// bdlb_pcgrandomgenerator.h -*-C++-*-
#ifndef INCLUDED_BDLB_PCGRANDOMGENERATOR
#define INCLUDED_BDLB_PCGRANDOMGENERATOR
#include <bsls_ident.h>
BSLS_IDENT("$Id: $")
//@PURPOSE: Provide a class to generate random numbers using the PCG algorithm.
//
//@CLASSES:
// bdlb::PcgRandomGenerator: PCG-based random number generator (RNG)
//
//@SEE_ALSO: bdlb_random
//
//@DESCRIPTION: This component provides a single mechanism class,
// 'bdlb::PcgRandomGenerator', that is used to generate random numbers
// employing the PCG algorithm, a high-performance, high-quality RNG. PCG
// stands for "permuted congruential generator" (see http://www.pcg-random.org
// for details). The PCG technique employs the concepts of permutation
// functions on tuples and a base linear congruential generator. The PCG
// algorithm is seeded with two values: its initial state and a "stream
// selector." The stream selector is intended to address a potential hazard of
// multiple instances of a random number generator having unintended
// correlation between their outputs. For example, if we allow them to have
// the same internal state (e.g., mistakenly seeding them with the current time
// in seconds), they will output the exact same sequence of numbers. Employing
// a stream selector enables the same initial state to generate unique
// sequences. Free operators '==' and '!=' provide the operational definition
// of value.

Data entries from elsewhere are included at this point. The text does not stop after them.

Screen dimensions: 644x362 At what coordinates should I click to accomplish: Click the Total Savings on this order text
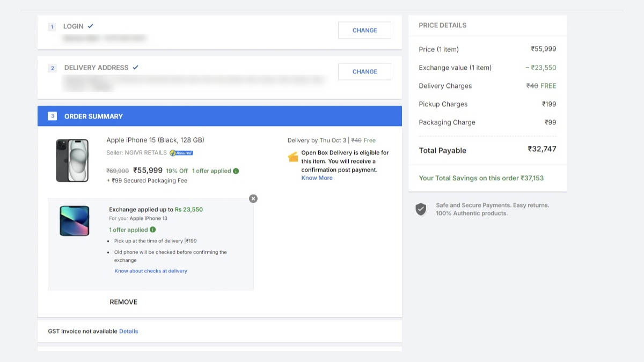(481, 178)
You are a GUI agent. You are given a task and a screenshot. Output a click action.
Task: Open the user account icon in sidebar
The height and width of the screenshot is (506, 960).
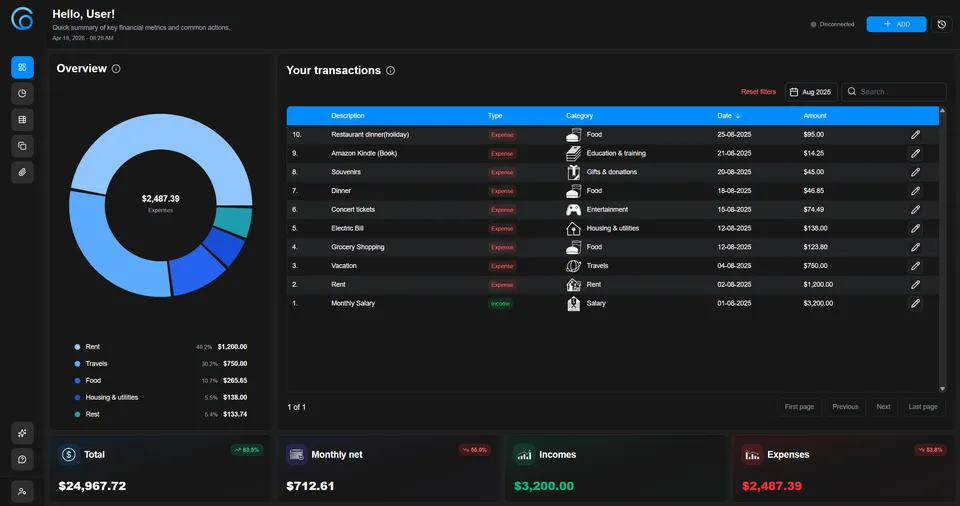(x=22, y=491)
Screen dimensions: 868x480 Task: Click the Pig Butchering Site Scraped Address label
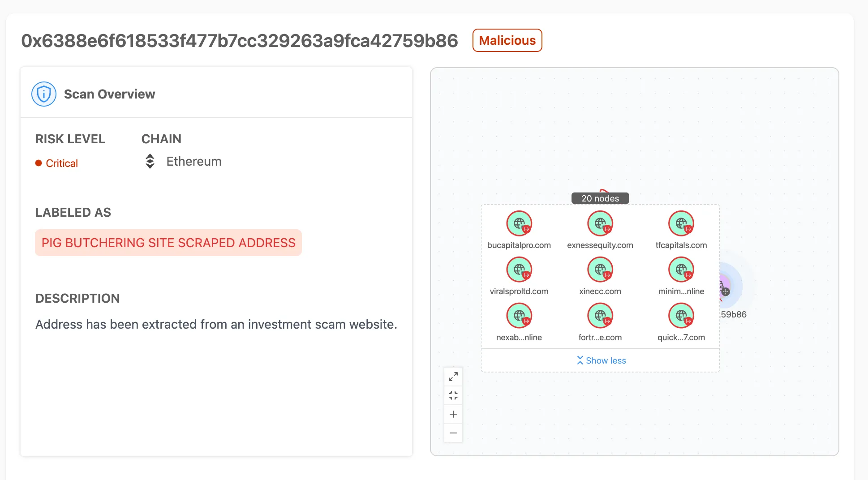point(168,243)
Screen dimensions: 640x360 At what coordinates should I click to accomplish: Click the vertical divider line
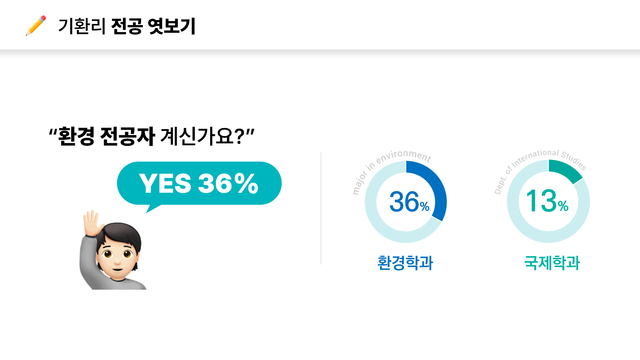[321, 209]
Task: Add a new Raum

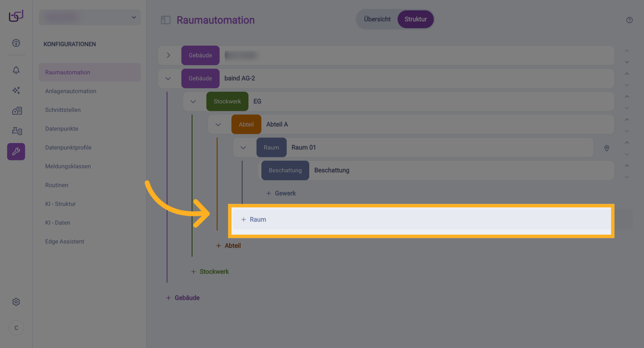Action: click(x=254, y=219)
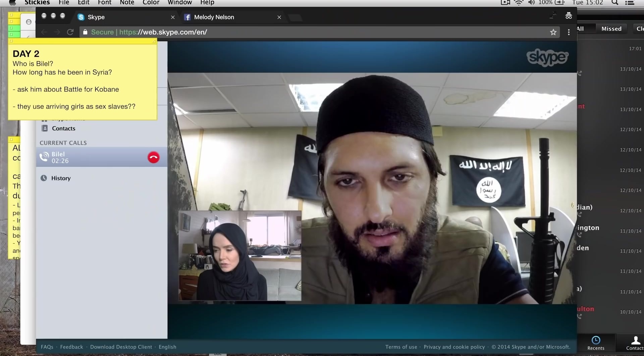Switch to the Melody Nelson tab
Screen dimensions: 644x356
(x=214, y=17)
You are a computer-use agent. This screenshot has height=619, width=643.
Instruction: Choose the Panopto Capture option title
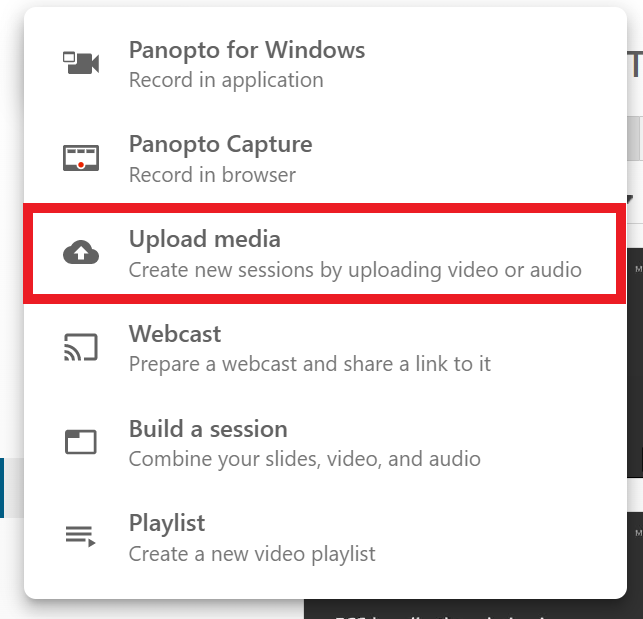221,144
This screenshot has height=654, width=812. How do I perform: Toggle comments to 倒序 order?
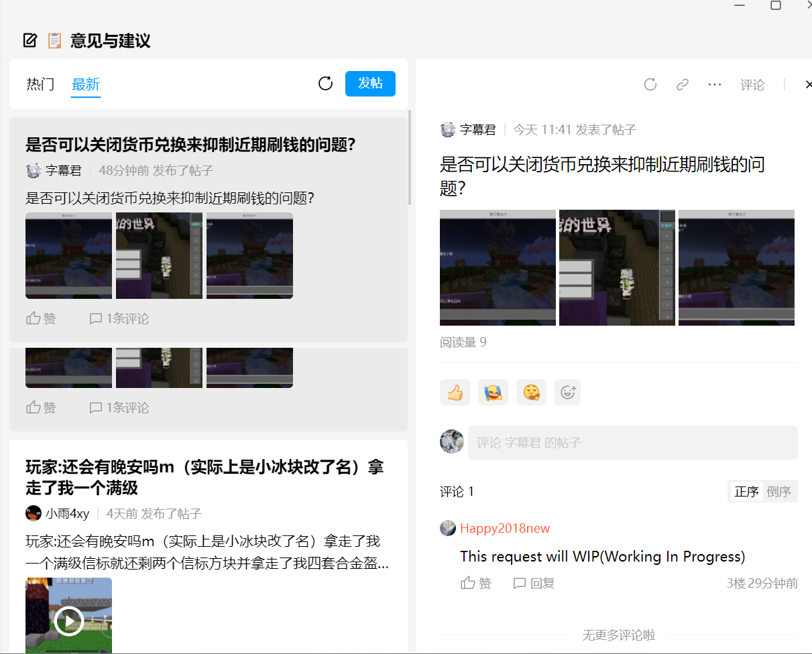779,491
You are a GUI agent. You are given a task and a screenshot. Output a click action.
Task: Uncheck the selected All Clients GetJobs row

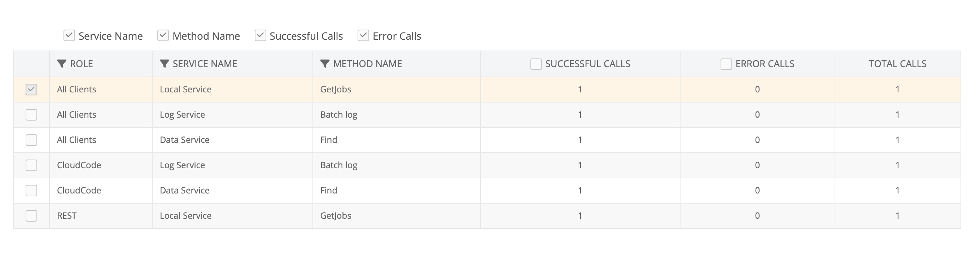tap(31, 89)

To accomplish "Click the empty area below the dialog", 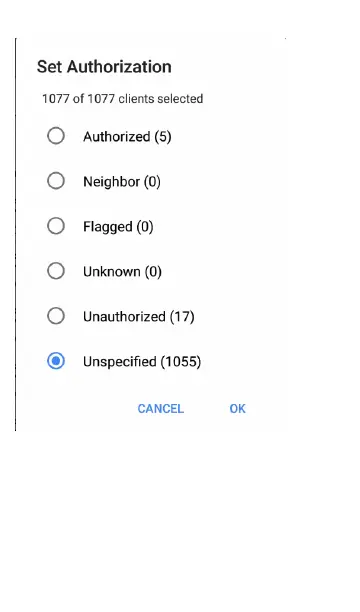I will coord(180,519).
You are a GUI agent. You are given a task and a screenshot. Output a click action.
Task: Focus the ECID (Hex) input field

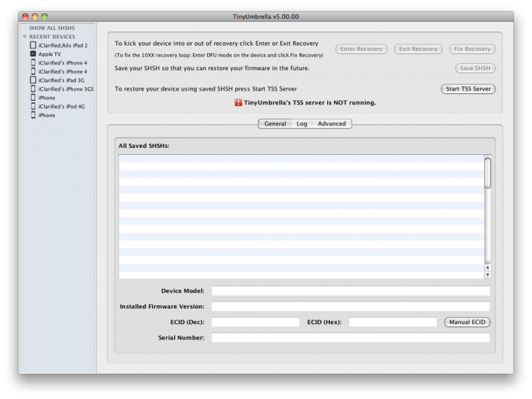[x=392, y=322]
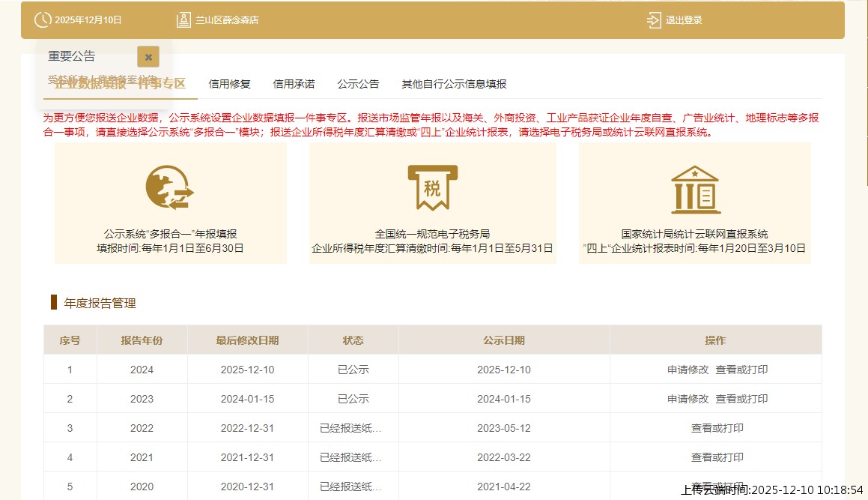View or print the 2021 report
Image resolution: width=868 pixels, height=500 pixels.
pyautogui.click(x=717, y=457)
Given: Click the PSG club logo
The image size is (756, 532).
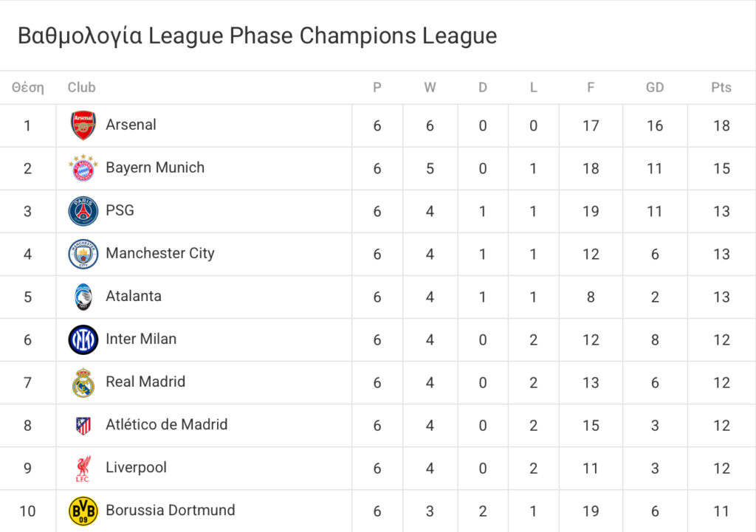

Refer to O'Neill (2014) at
// https://www.pcg-random.org/pdf/hmc-cs-2014-0905.pdf for details.
//
//
///Usage
///-----
// This section illustrates intended use of this component.
//
///Example 1: Simulating a Pair of Dice
/// - - - - - - - - - - - - - - - - - -
// This example shows how one might use 'bdlb::PcgRandomGenerator' to create
// and use a class to simulate the roll of a single die in a game, such as
// craps, that uses dice.
//
// First, we define the 'Die' class itself:
//..
// // =========
// // class Die
// // =========
//
// class Die {
//
// // DATA
// bdlb::PcgRandomGenerator d_pcg;
// // used to generate next role of this die
//
// public:
// // CREATORS
// Die(bsl::uint64_t initialState, bsl::uint64_t streamSelector);
// // Create an object used to simulate a single die, using the
// // specified 'initialState' and 'streamSelector'.
//
// // MANIPULATORS
// int roll();
// // Return the next pseudo-random value in the range '[1 .. 6]',
// // based on the sequence of values established by the
// // 'initialState' and 'streamSelector' values supplied at
// // construction.
// };
//
// // ---------
// // class Die
// // ---------
//
// // CREATORS
// inline
// Die::Die(bsl::uint64_t initialState, bsl::uint64_t streamSelector)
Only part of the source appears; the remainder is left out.